The Fed Stays Steady

Eakinomics: The Fed Stays Steady

The Fed is a small island of predictability in a sea of DC policy uncertainty. To the surprise of exactly no one, the Fed left interest rates unchanged at its meeting yesterday. This does not mean it is done raising rates (and reducing the size of its holdings of Treasuries and mortgage-backed securities — the two-pronged approach to normalizing monetary policy). In its statement, the Federal Open Market Committee (FOMC) noted that it “expects that further gradual increases in the target range for the federal funds rate will be consistent with sustained expansion of economic activity, strong labor market conditions, and inflation near the Committee’s symmetric 2 percent objective over the medium term.”

The Fed remains bullish on the economic outlook, saying “Information received since the Federal Open Market Committee met in September indicates that the labor market has continued to strengthen and that economic activity has been rising at a strong rate. Job gains have been strong, on average, in recent months, and the unemployment rate has declined. Household spending has continued to grow strongly, while growth of business fixed investment has moderated from its rapid pace earlier in the year. On a 12-month basis, both overall inflation and inflation for items other than food and energy remain near 2 percent.”

This is essentially the same statement it issued in September. The only modifications were to note that the unemployment rate had declined and business investment had moderated. The latter is notoriously volatile and it may even be the case that revisions to the 3rd quarter gross domestic product report will show it to have not declined after all.
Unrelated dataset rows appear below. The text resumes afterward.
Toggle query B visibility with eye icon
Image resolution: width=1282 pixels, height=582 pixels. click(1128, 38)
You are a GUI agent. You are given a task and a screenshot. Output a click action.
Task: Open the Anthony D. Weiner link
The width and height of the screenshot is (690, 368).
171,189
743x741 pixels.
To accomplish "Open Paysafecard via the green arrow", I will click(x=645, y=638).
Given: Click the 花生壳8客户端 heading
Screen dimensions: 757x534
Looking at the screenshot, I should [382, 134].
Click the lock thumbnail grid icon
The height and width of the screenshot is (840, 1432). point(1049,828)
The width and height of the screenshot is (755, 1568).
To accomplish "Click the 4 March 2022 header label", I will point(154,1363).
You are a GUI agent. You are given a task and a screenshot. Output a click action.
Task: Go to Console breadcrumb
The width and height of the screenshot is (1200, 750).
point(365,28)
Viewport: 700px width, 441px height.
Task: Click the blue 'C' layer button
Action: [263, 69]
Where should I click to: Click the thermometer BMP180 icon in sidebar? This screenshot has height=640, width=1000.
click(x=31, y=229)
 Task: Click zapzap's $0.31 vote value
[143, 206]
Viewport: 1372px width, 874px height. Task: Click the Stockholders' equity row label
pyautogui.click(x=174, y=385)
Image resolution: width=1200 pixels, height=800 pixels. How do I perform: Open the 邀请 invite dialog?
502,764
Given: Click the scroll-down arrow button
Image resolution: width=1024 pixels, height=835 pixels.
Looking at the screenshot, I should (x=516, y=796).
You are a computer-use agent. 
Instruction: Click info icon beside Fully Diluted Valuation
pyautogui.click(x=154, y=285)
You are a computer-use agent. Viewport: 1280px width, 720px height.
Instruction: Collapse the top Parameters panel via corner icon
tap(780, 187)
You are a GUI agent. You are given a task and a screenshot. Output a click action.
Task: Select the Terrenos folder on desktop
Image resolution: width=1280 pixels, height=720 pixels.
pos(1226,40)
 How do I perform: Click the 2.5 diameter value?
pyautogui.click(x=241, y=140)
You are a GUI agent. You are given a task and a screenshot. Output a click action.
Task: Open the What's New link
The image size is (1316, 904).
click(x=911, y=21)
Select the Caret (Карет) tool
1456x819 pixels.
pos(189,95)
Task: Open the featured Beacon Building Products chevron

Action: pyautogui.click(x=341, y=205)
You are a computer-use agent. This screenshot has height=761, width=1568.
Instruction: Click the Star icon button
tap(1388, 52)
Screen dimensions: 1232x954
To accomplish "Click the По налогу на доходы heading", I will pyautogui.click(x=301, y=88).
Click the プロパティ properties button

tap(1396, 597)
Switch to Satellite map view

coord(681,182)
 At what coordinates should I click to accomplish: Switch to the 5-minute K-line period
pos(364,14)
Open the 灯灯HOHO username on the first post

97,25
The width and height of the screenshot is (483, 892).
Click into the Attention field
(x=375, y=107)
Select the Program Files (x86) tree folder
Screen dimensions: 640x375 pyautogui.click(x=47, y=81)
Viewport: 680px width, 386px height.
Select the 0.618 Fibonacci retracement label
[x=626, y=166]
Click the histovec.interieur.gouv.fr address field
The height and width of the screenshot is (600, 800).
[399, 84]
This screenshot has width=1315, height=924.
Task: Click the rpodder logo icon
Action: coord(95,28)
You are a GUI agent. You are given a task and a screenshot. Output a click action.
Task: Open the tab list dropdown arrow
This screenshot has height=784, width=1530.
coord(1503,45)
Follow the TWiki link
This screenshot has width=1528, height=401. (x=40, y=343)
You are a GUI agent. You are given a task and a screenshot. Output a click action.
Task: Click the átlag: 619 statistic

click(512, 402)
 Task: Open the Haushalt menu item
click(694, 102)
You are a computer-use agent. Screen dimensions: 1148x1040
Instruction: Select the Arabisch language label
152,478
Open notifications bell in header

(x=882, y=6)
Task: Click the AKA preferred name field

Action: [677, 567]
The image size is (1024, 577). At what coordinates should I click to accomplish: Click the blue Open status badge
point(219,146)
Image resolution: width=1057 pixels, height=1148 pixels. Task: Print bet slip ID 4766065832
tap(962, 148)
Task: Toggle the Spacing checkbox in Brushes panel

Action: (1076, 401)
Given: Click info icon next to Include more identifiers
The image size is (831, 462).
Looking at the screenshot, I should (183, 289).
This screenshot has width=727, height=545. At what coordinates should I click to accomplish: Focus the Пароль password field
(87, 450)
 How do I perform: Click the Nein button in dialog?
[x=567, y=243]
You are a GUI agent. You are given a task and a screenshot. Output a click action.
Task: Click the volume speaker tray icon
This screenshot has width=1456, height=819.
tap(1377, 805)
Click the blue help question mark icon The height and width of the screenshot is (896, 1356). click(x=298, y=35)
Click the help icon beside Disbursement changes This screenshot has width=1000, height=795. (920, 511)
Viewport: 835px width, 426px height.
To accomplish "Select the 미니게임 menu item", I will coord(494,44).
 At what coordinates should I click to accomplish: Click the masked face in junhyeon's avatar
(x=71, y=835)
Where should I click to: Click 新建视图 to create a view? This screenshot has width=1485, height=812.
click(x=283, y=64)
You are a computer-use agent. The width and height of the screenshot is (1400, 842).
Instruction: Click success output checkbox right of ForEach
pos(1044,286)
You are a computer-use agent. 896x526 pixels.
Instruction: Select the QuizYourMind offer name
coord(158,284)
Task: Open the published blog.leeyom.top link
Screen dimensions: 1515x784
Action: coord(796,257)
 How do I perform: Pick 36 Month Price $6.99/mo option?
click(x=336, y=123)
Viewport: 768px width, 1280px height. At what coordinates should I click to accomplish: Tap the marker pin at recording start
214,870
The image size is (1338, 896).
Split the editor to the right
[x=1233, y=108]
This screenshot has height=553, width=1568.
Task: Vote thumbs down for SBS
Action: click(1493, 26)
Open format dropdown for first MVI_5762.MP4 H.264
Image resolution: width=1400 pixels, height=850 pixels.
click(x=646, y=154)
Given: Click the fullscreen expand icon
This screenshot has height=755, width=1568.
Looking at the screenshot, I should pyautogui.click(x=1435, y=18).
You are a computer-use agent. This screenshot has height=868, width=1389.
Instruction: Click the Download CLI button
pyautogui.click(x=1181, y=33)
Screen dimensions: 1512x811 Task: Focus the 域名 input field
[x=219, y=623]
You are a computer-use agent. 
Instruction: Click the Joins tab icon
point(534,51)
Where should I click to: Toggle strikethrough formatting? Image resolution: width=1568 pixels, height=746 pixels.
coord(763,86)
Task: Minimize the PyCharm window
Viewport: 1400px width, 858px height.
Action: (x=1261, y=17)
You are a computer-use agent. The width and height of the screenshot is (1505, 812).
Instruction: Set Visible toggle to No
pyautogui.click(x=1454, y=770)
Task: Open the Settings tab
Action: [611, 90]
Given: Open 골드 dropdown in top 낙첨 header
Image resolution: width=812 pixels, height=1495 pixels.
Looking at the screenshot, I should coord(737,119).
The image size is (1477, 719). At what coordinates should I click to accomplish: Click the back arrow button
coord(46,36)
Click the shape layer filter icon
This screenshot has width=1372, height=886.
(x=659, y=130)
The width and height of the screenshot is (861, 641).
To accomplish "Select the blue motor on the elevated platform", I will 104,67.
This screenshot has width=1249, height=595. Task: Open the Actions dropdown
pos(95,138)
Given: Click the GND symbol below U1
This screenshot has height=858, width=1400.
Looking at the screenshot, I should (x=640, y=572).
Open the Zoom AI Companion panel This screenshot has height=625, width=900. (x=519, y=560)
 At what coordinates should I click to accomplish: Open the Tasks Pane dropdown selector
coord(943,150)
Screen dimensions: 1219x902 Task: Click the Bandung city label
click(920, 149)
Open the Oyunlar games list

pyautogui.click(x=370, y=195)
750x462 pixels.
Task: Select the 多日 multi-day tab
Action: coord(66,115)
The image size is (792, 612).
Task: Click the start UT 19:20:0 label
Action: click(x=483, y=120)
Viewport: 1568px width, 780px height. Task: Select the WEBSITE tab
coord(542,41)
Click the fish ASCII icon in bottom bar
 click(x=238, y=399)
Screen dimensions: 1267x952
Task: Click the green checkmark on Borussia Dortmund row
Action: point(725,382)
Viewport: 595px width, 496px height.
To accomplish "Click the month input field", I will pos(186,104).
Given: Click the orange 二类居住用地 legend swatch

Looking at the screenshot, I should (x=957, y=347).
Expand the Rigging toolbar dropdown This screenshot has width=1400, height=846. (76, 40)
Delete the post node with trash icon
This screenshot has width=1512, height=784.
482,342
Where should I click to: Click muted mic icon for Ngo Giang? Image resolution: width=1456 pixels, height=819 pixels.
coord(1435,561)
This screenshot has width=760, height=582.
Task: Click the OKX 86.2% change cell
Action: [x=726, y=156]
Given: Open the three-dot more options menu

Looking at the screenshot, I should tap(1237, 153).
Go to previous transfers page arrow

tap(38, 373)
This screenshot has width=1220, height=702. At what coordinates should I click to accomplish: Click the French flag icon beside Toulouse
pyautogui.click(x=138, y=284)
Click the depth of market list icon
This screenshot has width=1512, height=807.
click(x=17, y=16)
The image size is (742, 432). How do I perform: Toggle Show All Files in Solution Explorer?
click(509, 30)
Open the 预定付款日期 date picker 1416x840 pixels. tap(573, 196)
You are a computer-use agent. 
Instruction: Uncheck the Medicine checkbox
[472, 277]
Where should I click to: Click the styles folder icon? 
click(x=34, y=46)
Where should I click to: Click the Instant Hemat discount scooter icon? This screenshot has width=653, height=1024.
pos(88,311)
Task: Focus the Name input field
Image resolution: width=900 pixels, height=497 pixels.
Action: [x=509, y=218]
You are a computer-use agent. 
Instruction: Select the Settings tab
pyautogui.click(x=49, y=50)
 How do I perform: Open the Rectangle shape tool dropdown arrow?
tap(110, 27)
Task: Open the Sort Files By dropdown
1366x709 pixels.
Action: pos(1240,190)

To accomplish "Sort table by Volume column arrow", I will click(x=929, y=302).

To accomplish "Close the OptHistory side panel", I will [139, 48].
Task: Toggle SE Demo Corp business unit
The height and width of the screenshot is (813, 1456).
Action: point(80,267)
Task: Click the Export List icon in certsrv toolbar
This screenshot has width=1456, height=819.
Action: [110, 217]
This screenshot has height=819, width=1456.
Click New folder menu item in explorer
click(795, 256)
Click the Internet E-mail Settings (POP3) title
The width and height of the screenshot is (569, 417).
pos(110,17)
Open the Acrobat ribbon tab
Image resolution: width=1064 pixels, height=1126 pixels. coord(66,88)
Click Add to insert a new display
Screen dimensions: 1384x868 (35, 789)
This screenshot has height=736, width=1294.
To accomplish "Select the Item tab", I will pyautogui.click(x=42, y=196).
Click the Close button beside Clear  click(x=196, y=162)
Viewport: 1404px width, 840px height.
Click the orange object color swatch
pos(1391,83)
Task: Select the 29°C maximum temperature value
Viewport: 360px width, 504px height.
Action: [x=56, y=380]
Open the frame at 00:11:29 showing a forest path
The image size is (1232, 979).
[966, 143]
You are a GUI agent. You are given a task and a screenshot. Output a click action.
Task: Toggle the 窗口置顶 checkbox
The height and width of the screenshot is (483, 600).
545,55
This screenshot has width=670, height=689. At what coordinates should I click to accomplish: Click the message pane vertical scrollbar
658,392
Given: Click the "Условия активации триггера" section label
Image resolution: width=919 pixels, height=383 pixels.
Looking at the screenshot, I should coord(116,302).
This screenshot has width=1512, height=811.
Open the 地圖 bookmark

The election outcome confirms legislative gridlock for the near-term future. This removes the difficulty for the Fed of reacting to new tax cuts or large-scale infrastructure spending. The result is a more predictable path toward neutral over the course of 2019. At the same time, it makes the Fed a more visible actor in the policy process and, thus, guarantees more scrutiny and public commentary — to no real effect — from President Trump.